You're toying with me.

Kuni

I do feel sorry for him. Rogio and Kargo are pretty much in the same boat, as I said time and time again. Rogio might not look so...hrm...brutal but he is still on the same page. Both were/are blinded with something and people died because of it, both are in some sort of chains they can't break on their own, so if I pity the one, I've to pity so other too, I suppose, especially since Kargo did try to change but then was completely on his own without any kind of hope left. I think that's really nice of Roamer to start listening this time, just like he did with Rogio. Kargo having thoughts about suicide is haunting and logically at the same time and it's a heavy object well handled, good job on that, Kique. Cause it totally makes sense. I feel sorry for him, Rogio and everyone who had suffered under Arenaks rule and I do hope for light for all of them, they deserve it. So nice to see Kargo and Roamer together again, still a character relationship I like a lot, especially seeing Roamer without Rogio for a change and interacting with him. Great job with these pages Kique, liked the drama and action but I am so glad it's over lol very stressfull, to say the least. No wondering if Vandi will say something, considering she surewly knew Kargos mom.

Anonymous

I dont remember much about the warrior spirit, could you refresh my memory please?

Anonymous

I feel sorry for him but I’m starting to get annoyed with roamer. Having to much sympathy isn’t good and u fall fr others very easy

Anonymous

Kargo looks so young here, not like a strong fierce warrior, but like the young dog he was before all of this darkness took over. I´m really getting goose bumps from this page ;v;

Anonymous

OH THANK GOD! This is the best outcome anyone could have hoped for. I'm so happy he's acknowledging he has a big problem with rage...now how will they actually address the issue is the question.

Anonymous

Oh, I didn't expect that Kargo finally bursts. He doesn't feel only anger like we see in that page, he realize that he has a problem with his emotions and his mental state is frightening. He finally asking for help, I hope he get it. Maybe Vandi knows something that can help? But I have mixed feelings about Roamer's hug... That may get Kargo false hope. Or even Roamer will have a problem with his feelings again. And Ronja belly is huge already, I woder how she getting dressed in her shirt, it looks thight. And on last panel it's Vigr next to her? I like him, I hope we will knows him better. I don't know why, but I like vision of him being with Ronja, although may be it's better for her not to enter in relationship with anyone for now.

Anonymous

AAAAH, ZA EMOTIONS!

Anonymous

That’s all what I could say)

**Raw data**.

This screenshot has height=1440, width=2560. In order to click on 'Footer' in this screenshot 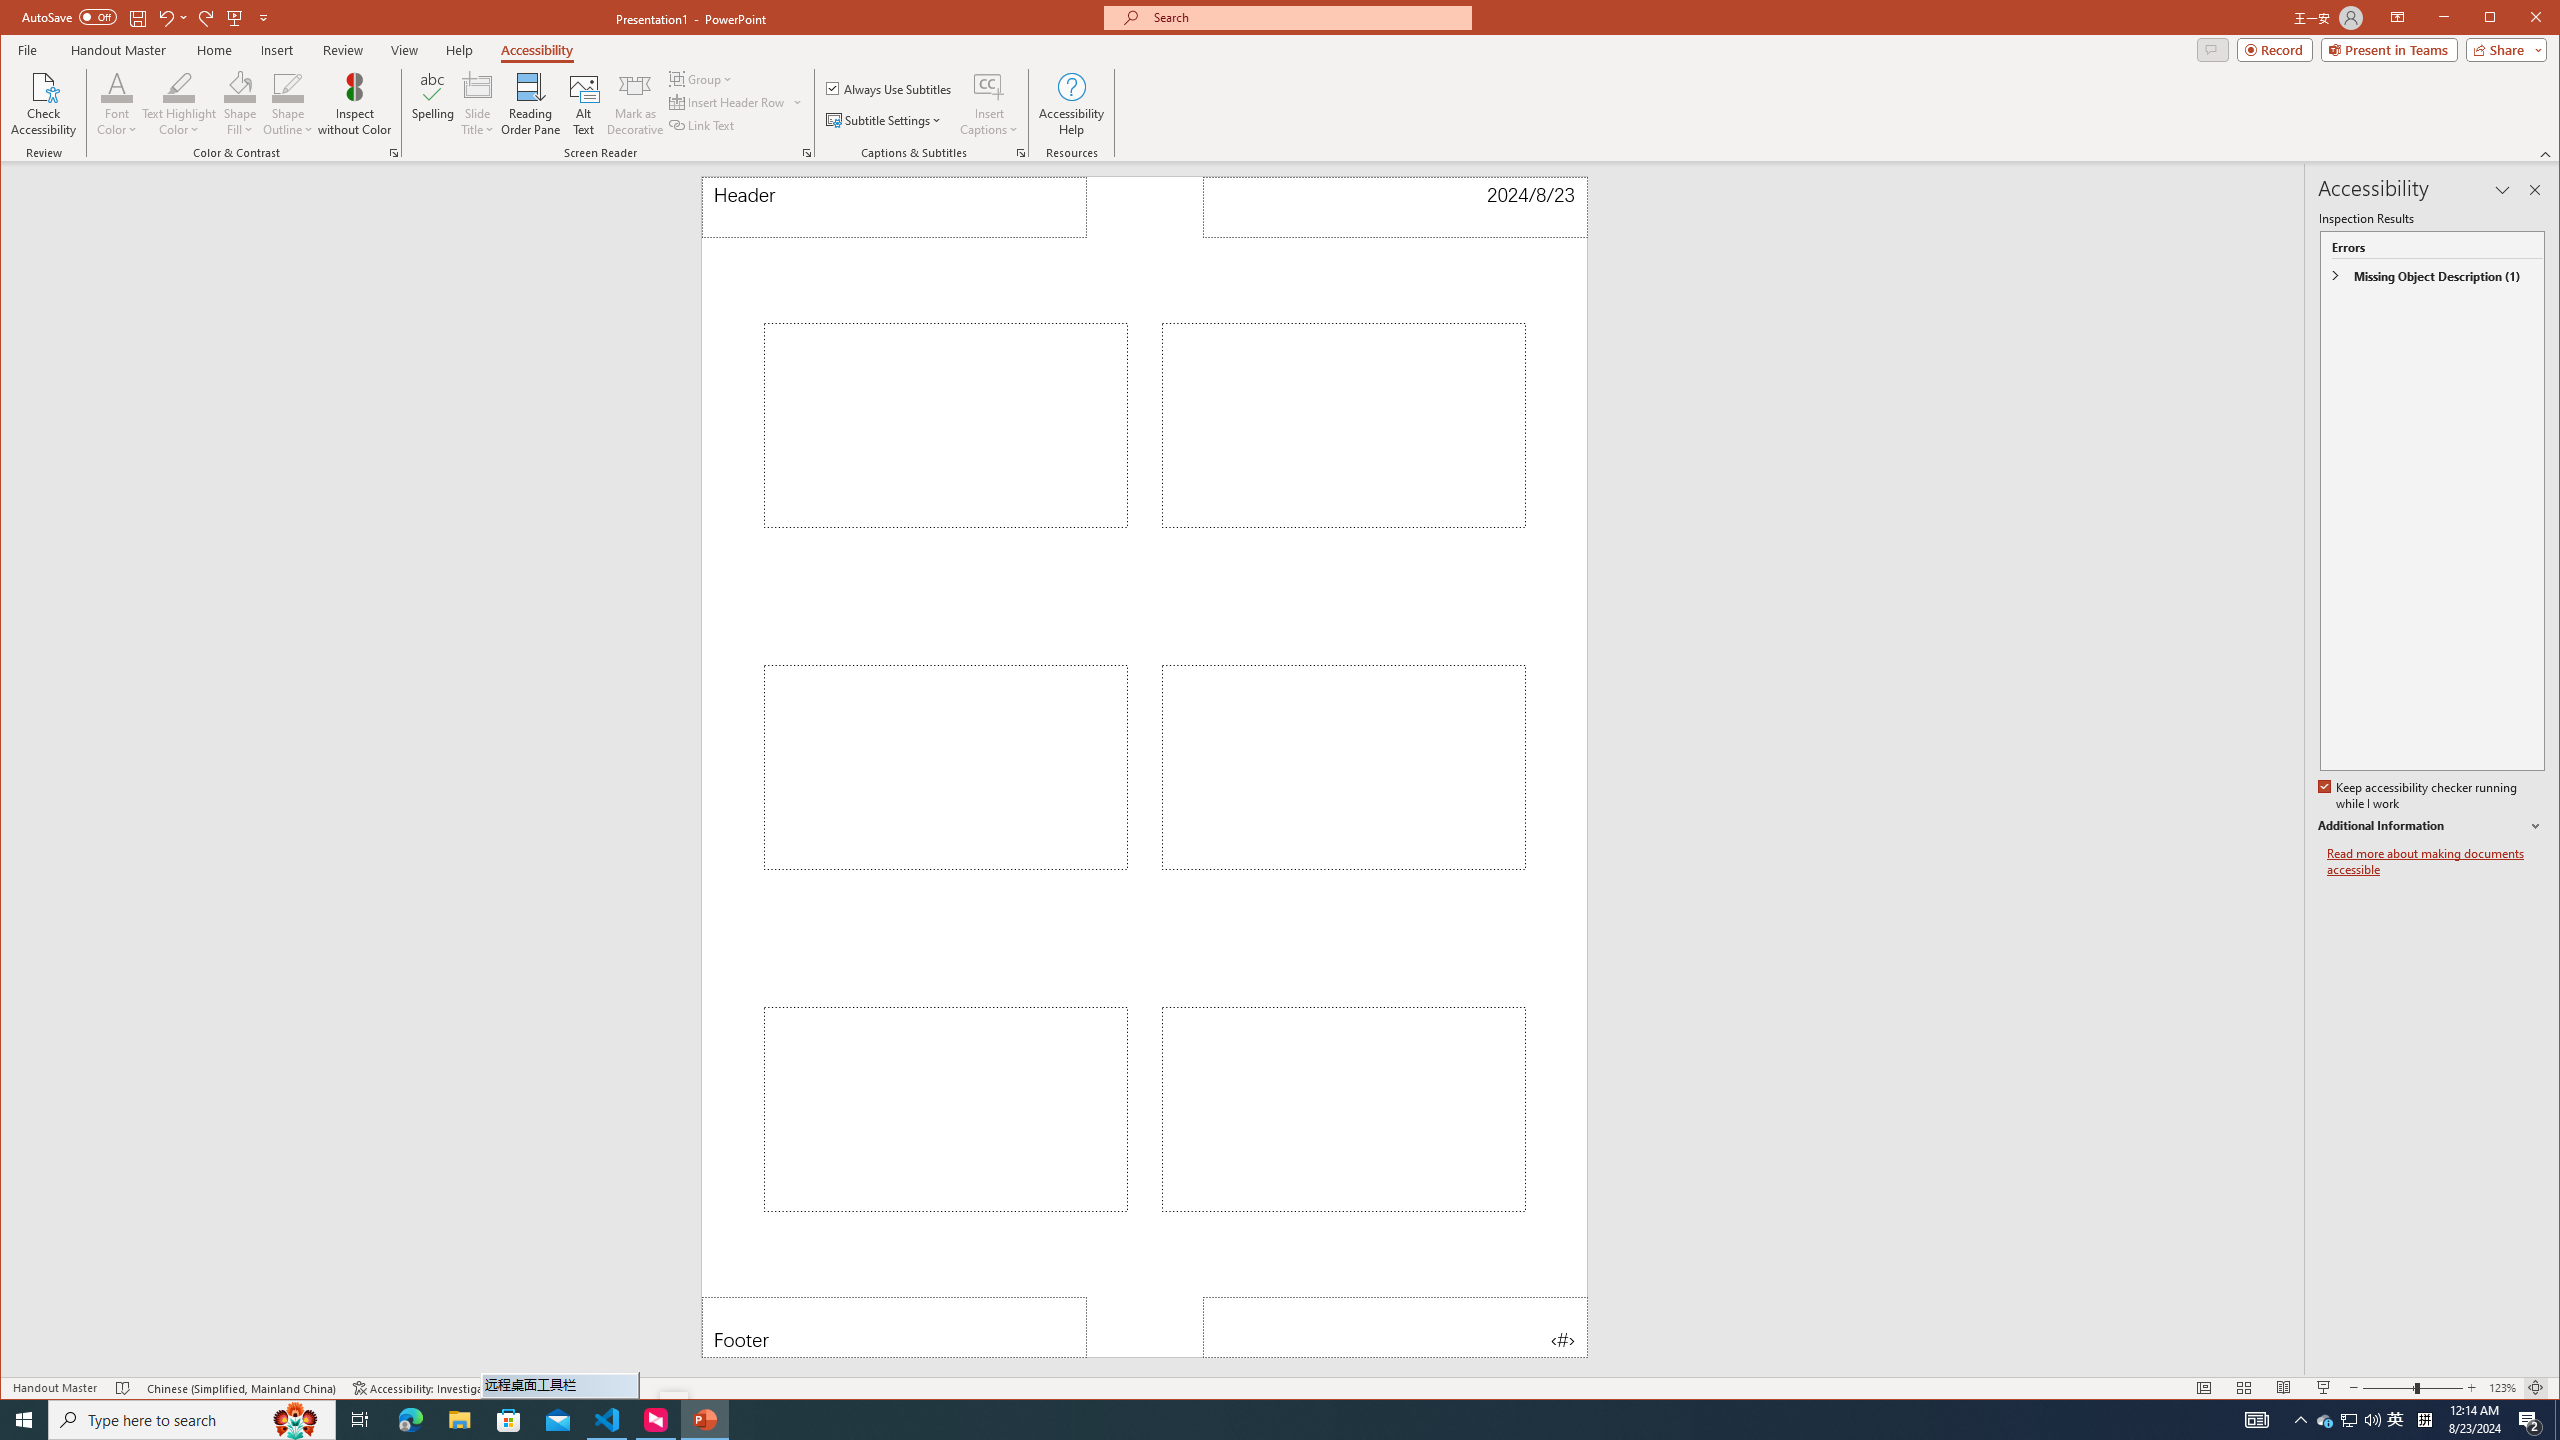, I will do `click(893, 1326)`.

**Written instruction**. In the webcomic comments, reproduce the passage starting with "I feel sorry for him but" and going on through "is the question.", swapping "goose bumps" for "chills".

**Task response**.
I feel sorry for him but I’m starting to get annoyed with roamer. Having to much sympathy isn’t good and u fall fr others very easy

Anonymous

Kargo looks so young here, not like a strong fierce warrior, but like the young dog he was before all of this darkness took over. I´m really getting chills from this page ;v;

Anonymous

OH THANK GOD! This is the best outcome anyone could have hoped for. I'm so happy he's acknowledging he has a big problem with rage...now how will they actually address the issue is the question.